Patient and healthcare professional perceptions of colostomy-related problems and their impact on quality of life following rectal cancer surgery

Abstract

BackgroundThe perception of colostomy‐related problems and their impact on health‐related quality of life (QoL) may differ between patients and healthcare professionals. The aim of this study was to investigate this using the Colostomy Impact Score (CIS) tool.MethodsHealthcare professionals including consultant colorectal surgeons, stoma nurses, ward nurses, trainees and medical students were recruited. An online survey was designed. From the 17 items used to develop the CIS, participants chose the seven factors they thought to confer the strongest negative impact on the QoL of patients with a colostomy.
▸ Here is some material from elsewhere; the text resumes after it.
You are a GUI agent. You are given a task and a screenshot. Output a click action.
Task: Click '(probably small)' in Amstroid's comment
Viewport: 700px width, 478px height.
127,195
They were then asked to rank the 12 responses made by patients to the final seven factors contained in the CIS. Results were compared with the original patient rankings at the time of development of the CIS.ResultsA total of 156 healthcare professionals (50·4 per cent of the pooled professionals) from 17 countries completed the survey. Of the original seven items in the CIS, six were above the threshold for random selection. Ranking the responses, a poor match between participants and the original score was detected for 49·7 per cent of the professionals. The most under‐rated item originally present in the CIS was stool consistency, reported by 47 of the 156 professionals (30·1 per cent), whereas frequency of changing the stoma bag was the item not included in the CIS that was chosen most often by professionals (124, 79·5 per cent). Significant differences were not observed between different groups of professionals.ConclusionThe perspective of colostomy‐related problems differs between patients with a colostomy and healthcare professionals.